A defect of this method is that it uses only a small amount of the data to compute an important quantity. Moreover, we have to make a subjective judgement as to how much of the data to use. Further, as we use more data, and presumably obtain more precise estimates, we simulataneously get further from the realm where our approximation is valid, which introduces greater bias. Let’s see how our estimates of \(R_0\) depend on what we choose to be the “initial phase” of the outbreak. Below, we estimate \(R_0\) and its standard error using the first 2, 3, 4, …, 10 data points. We then plot these estimates with their uncertainties to show this precision-accuracy tradeoff.

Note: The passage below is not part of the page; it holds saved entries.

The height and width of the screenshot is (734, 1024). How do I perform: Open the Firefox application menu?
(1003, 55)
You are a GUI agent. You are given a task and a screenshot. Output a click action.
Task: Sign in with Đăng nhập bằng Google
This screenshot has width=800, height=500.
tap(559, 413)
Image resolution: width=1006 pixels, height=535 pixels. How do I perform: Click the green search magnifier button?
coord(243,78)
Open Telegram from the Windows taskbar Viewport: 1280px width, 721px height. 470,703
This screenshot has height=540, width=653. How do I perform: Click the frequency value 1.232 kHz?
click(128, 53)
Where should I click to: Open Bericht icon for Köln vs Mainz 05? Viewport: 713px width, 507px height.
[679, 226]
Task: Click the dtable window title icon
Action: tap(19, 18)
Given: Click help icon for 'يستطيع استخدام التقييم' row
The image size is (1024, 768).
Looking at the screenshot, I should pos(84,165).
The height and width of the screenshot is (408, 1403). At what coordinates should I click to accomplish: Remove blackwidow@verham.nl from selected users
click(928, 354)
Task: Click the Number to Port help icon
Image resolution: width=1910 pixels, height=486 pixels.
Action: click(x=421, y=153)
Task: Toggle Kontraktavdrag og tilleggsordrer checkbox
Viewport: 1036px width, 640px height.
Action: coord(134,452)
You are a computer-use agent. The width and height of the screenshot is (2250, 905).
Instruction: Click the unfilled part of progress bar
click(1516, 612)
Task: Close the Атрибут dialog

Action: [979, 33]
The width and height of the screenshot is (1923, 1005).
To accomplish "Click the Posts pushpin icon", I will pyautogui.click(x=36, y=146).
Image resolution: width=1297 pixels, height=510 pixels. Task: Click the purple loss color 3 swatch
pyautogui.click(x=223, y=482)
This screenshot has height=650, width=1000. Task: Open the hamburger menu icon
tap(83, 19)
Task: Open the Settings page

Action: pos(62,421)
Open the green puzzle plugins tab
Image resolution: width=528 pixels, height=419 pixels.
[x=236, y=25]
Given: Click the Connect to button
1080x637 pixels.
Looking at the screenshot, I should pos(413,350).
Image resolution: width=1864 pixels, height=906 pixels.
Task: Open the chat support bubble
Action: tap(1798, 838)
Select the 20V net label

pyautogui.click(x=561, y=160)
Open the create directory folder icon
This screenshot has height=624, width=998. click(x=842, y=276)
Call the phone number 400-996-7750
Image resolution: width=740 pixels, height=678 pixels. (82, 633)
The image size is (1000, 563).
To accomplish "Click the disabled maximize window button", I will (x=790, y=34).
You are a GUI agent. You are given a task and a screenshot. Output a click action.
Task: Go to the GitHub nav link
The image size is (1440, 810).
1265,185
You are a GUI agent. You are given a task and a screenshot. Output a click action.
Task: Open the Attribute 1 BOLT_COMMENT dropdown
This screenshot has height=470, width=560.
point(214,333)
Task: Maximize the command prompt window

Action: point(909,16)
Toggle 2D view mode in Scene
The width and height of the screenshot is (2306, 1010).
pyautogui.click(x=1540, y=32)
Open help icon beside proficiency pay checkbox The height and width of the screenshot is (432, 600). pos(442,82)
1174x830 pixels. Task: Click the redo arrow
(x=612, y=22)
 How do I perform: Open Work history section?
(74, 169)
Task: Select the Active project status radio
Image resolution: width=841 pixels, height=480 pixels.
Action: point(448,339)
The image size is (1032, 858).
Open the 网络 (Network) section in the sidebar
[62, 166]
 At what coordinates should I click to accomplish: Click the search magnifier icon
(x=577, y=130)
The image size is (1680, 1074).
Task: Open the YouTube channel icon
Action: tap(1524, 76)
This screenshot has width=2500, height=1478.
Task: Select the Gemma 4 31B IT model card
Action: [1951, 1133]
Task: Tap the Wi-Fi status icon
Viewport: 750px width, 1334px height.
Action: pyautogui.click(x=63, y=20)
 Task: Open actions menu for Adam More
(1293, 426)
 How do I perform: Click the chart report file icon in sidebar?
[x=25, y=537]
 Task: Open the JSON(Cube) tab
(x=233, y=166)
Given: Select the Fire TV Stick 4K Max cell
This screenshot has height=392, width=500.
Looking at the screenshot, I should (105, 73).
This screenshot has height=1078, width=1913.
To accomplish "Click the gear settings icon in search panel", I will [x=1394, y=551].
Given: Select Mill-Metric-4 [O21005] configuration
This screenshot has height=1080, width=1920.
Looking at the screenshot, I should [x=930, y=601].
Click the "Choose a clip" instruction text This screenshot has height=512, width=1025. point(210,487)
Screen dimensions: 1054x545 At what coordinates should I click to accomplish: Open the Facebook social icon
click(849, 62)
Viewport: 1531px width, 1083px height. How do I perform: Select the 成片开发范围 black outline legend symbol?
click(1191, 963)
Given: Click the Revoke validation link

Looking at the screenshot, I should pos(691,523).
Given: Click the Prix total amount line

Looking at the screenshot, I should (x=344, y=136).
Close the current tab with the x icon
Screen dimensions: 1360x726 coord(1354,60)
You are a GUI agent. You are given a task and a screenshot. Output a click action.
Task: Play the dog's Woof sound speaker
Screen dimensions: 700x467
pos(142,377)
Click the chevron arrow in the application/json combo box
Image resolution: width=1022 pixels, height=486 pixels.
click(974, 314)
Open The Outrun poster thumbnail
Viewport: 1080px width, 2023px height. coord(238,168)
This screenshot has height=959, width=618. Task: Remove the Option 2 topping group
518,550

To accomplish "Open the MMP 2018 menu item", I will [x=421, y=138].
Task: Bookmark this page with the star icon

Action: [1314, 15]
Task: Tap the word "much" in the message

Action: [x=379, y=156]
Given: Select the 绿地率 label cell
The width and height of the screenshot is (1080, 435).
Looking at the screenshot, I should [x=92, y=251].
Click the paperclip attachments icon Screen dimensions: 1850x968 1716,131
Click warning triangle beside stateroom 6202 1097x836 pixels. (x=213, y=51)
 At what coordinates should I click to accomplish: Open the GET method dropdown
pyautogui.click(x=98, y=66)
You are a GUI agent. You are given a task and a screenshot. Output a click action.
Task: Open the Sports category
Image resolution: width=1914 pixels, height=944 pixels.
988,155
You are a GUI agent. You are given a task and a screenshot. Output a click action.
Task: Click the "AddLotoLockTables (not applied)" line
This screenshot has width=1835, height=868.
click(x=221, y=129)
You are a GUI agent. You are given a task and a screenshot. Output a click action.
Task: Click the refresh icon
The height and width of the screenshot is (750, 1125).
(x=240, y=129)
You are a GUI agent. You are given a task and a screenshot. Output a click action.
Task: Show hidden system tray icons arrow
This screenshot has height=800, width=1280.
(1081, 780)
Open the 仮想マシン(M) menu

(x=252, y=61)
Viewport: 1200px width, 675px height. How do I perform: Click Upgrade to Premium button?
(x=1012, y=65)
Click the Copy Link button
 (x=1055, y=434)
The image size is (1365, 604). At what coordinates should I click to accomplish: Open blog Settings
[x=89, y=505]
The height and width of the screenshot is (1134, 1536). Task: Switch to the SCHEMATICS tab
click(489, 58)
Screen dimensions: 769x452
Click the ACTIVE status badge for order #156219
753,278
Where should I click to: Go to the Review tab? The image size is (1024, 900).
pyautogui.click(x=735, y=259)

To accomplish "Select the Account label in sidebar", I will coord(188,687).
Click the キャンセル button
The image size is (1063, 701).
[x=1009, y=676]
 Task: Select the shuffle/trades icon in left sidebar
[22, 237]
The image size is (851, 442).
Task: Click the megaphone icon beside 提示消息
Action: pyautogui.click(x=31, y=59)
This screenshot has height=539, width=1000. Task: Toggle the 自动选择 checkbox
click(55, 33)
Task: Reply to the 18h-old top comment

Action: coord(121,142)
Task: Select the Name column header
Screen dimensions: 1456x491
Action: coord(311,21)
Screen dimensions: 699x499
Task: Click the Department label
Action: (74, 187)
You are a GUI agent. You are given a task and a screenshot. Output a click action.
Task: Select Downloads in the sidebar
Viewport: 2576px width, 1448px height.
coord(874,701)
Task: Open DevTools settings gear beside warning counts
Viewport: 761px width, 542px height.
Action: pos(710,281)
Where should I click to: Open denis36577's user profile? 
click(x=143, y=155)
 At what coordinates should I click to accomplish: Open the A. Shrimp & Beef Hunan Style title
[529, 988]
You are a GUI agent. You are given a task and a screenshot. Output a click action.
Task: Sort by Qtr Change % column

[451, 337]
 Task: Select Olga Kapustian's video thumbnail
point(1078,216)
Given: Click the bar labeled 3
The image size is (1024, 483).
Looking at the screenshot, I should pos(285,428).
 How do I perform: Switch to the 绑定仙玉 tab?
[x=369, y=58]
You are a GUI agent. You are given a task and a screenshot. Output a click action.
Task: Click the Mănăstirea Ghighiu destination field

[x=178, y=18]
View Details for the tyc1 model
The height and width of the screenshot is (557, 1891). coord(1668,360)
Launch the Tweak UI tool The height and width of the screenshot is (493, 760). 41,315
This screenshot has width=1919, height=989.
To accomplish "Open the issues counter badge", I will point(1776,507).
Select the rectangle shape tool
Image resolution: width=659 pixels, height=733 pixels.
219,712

If we know the final size of an outbreak and the total population size, we can use the final size equation to estimate \(R_0\).

Combine the final-size and the invasion rate methods to obtain estimates of \(R_0\) and \(N\) using the data from each of the communities of Niamey, assuming that the infectious period is approximately two weeks.

We now move on to a much more general but considerably more complicated technique for estimating \(R_0\). The method of *least squares* gives us a way to quantify the discrepancy between the data and a model’s predictions. We can then search over all possible values of a model’s parameters to find the parameters that minimize this discrepancy.

We’ll illustrate this method using the Niamey data. Since this is a single outbreak, and the number of births and deaths into the population over the course of the outbreak is small relative to the size of the population, we can treat this outbreak as if it were occurring in a closed population.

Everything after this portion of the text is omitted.